_Your instructions_
The records below hold a stretch from the line with "Screen dimensions: 779x382" through the line with "Image resolution: width=726"; return exactly those lines, ends included, and nothing more.

_Exercise data_
• • • •

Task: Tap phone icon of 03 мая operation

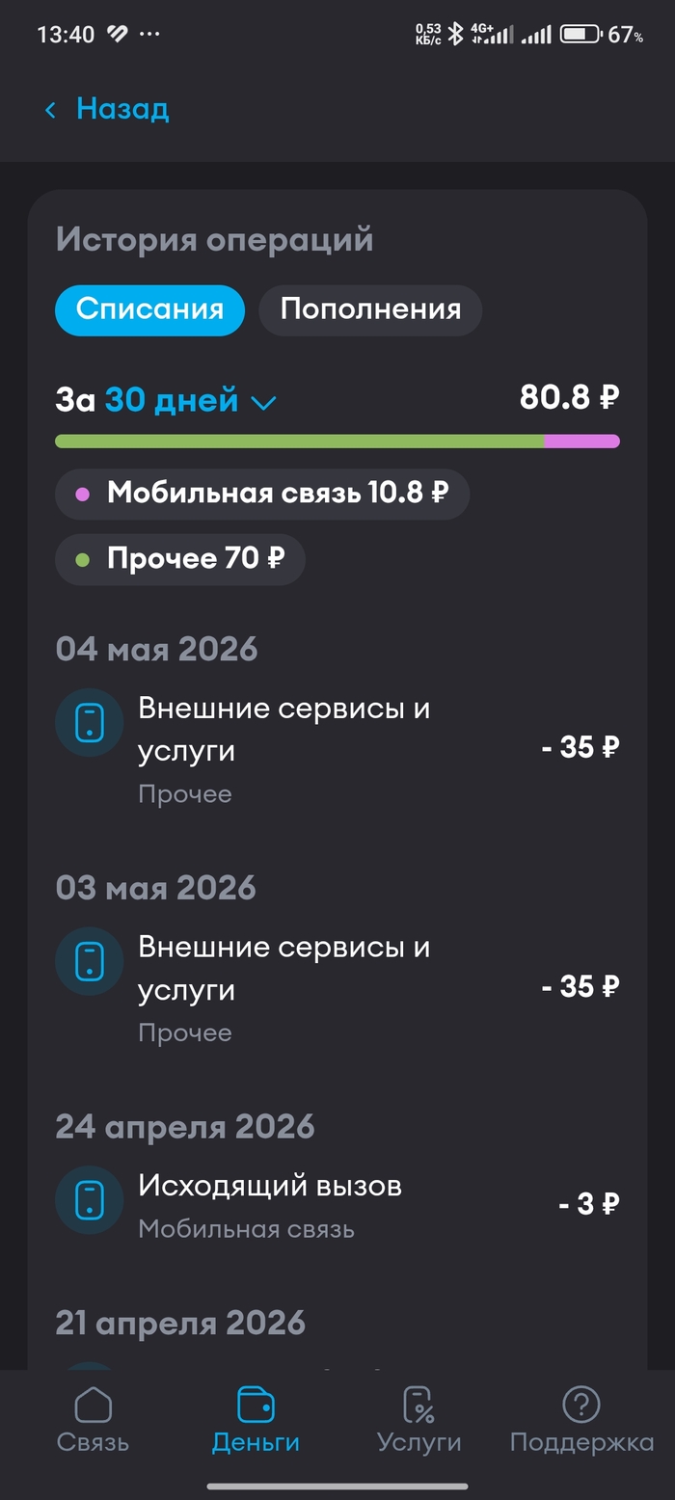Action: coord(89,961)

• • • •

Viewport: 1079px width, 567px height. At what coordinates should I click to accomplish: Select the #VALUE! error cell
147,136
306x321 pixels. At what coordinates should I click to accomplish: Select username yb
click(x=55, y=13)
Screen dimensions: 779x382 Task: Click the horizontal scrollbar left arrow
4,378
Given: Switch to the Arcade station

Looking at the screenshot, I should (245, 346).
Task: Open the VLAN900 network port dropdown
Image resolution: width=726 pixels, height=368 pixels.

• • • •

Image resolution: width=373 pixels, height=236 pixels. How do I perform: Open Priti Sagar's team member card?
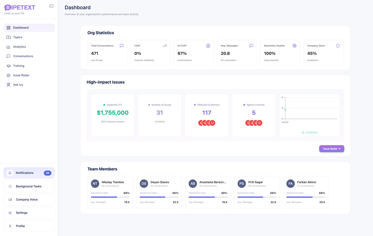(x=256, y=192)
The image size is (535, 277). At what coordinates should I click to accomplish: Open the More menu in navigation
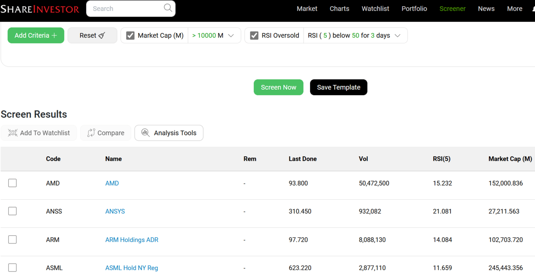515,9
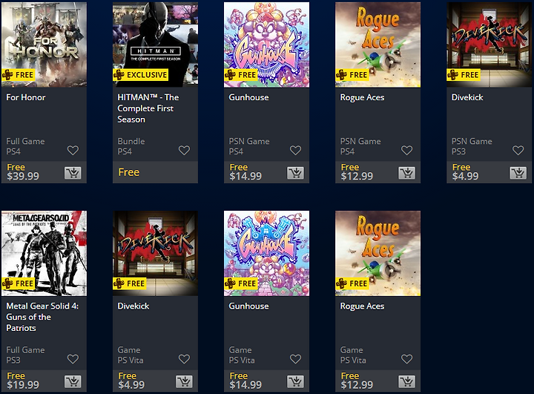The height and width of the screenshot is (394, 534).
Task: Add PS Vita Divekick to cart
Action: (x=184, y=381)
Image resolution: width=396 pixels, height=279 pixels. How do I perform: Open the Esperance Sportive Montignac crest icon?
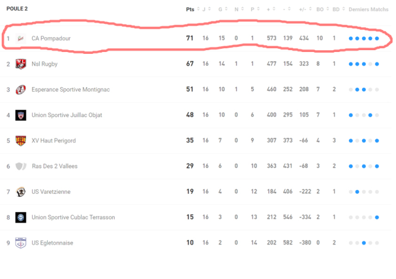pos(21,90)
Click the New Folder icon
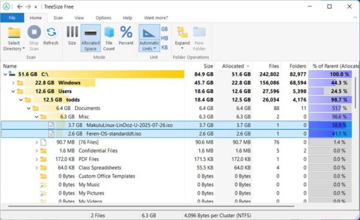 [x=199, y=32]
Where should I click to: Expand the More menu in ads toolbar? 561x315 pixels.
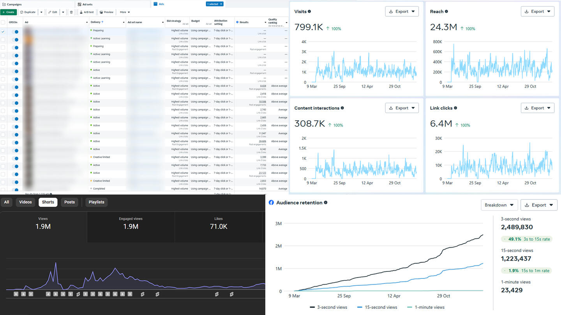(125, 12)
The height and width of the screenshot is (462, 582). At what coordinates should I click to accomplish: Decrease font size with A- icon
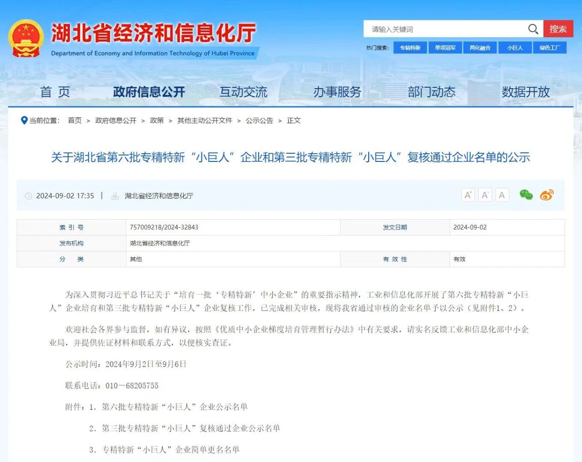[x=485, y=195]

• • • •

_Result_
Screen dimensions: 779x382 Task: Click the horizontal scrollbar left arrow
4,378
Given: Switch to the Arcade station

Looking at the screenshot, I should (245, 346).
Task: Open the VLAN900 network port dropdown
Image resolution: width=726 pixels, height=368 pixels.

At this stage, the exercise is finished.